En algún sitio le tengo leído a Montanelli, quizá en sus memorias, que se puede otorgar el poder absoluto a un hombre durante no más de cinco años, pero siempre con el compromiso de fusilarlo al vencimiento del plazo. He ahí el error que los italianos cometieron en su día con Berlusconi. Una negligencia que ahora pretenden enmendar por la vía de la entrepierna. Como si la vívida afición del Cavaliere por las velinas no constituyese la más inocua de las obscenidades que retratan a la política italiana de medio siglo a esta parte. Al respecto, inmersos en ese furor calvinista que hoy asola Europa, ya nadie parece recordar, por ejemplo, las deferencias diplomáticas que imperaban en los tiempos no tan lejanos en que París aún era París.

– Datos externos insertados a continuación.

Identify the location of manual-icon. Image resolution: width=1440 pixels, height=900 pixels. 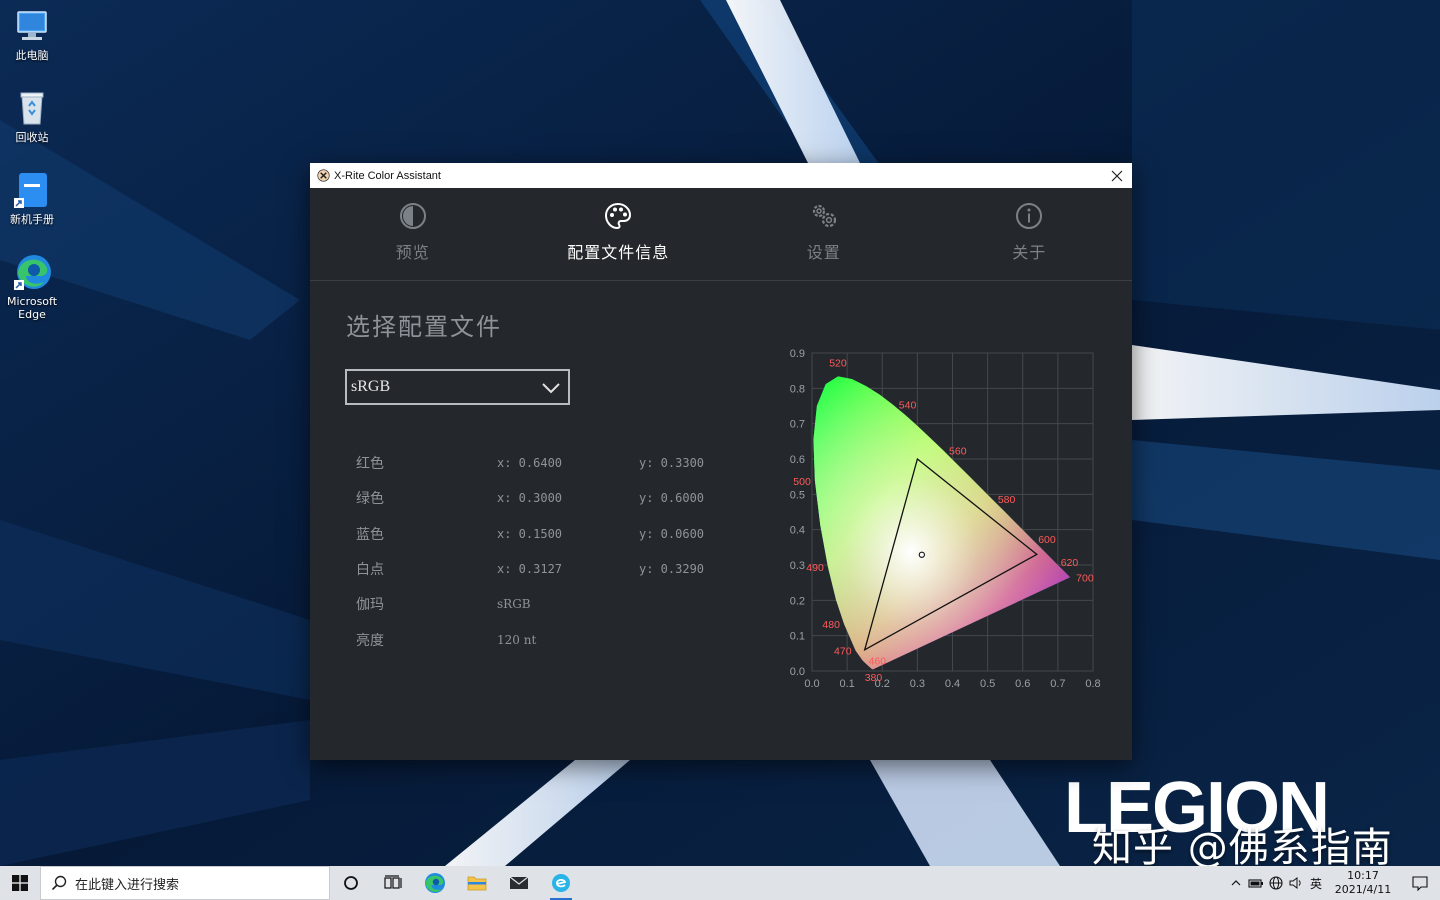
(30, 190).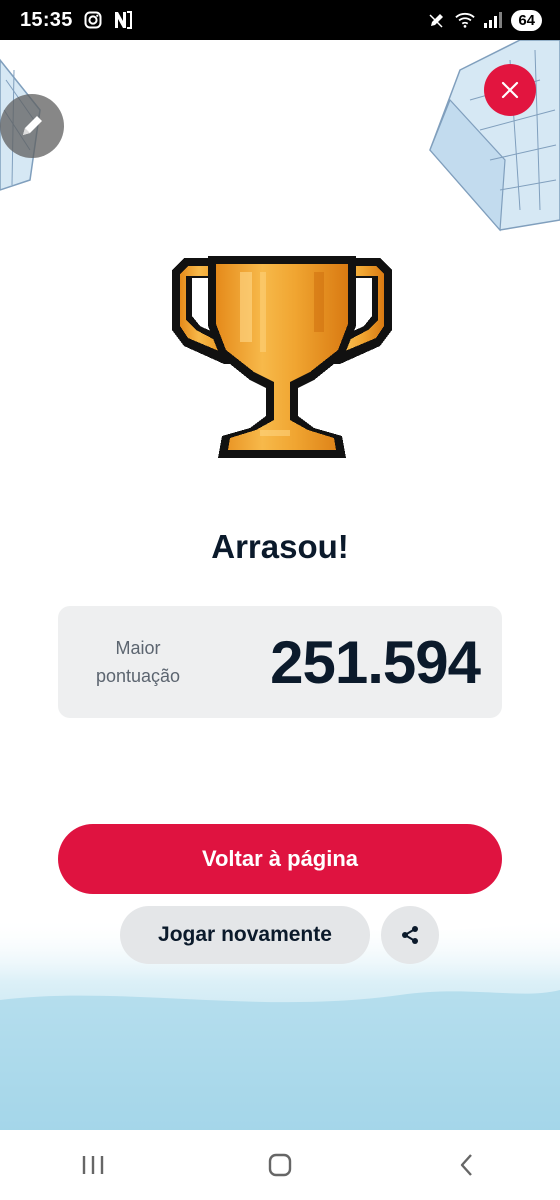 The image size is (560, 1200). Describe the element at coordinates (245, 935) in the screenshot. I see `play-again-button: Jogar novamente` at that location.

Cuando el Gobierno de la República francesa gustaba premiar a los mandatarios extranjeros de visita oficial con una recepción en Le Chabanais, el más notable y renombrado burdel de la capital. Atenciones que el programa oficial de actos solía consignar bajo el pío epígrafe de "visita al presidente del Senado". Por lo demás, y a los efectos que nos ocupan, punible en Berlusconi no es cuanto haga o deje de hacer en su muy privada cama en compañía de adultos, sino la conducta presidencial en los ocasionales lapsos en que se aleja de ella. El ya mentado Montanelli, que como buen italiano no creía en Italia, igual dejaría escrito que jamás identificó a la derecha con una ideología, ni mucho menos aún con un partido.

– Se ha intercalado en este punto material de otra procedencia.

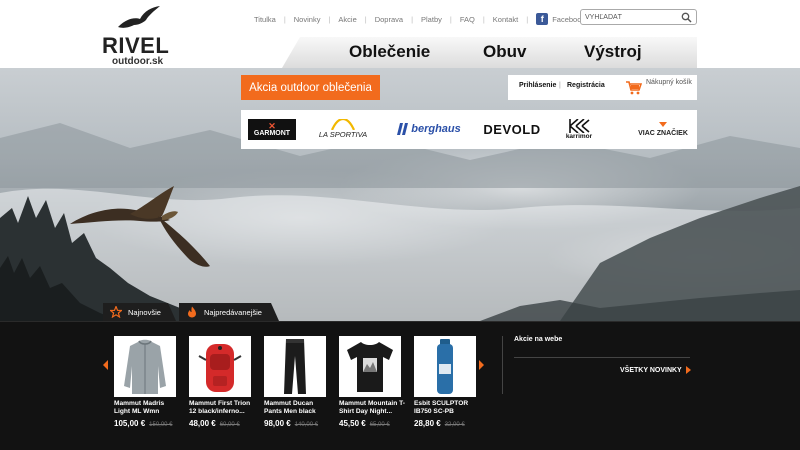  I want to click on product-price: 28,80 €32,00 €, so click(445, 424). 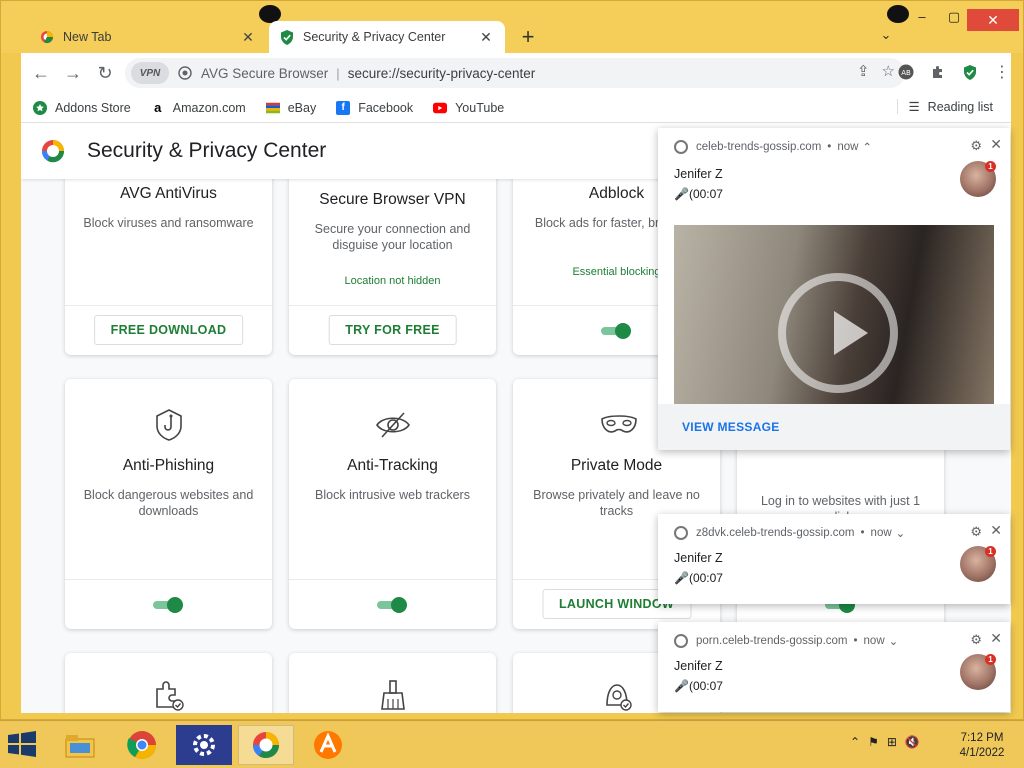 What do you see at coordinates (512, 744) in the screenshot?
I see `taskbar: ⌃ ⚑ ⊞ 🔇 7:12 PM 4/1/2022` at bounding box center [512, 744].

Para él, como para Benedetto Croce, la derecha era una cultura, un gran contenedor moral en el que cualquier idea podía encontrar cobijo bajo la premisa de compartir los modos y formas liberales. La derecha era, y ahora sí tengo delante y literales sus palabras, "un catecismo de conductas: desinterés, corrección, horror al espectáculo y a la demagogia". Es decir, la precisa, exacta, definitiva antítesis de Berlusconi. Ese adiposo galán que, tras la apresurada huida a Túnez de su compadre Craxi, hubo de elegir entre dos incordios: entrar en política o entrar en la cárcel. El mismo que aún usufructúa un Estado que, a decir de sus compatriotas, se mantiene en píe porque ni siquiera tiene fuerza para caerse. Únicamente.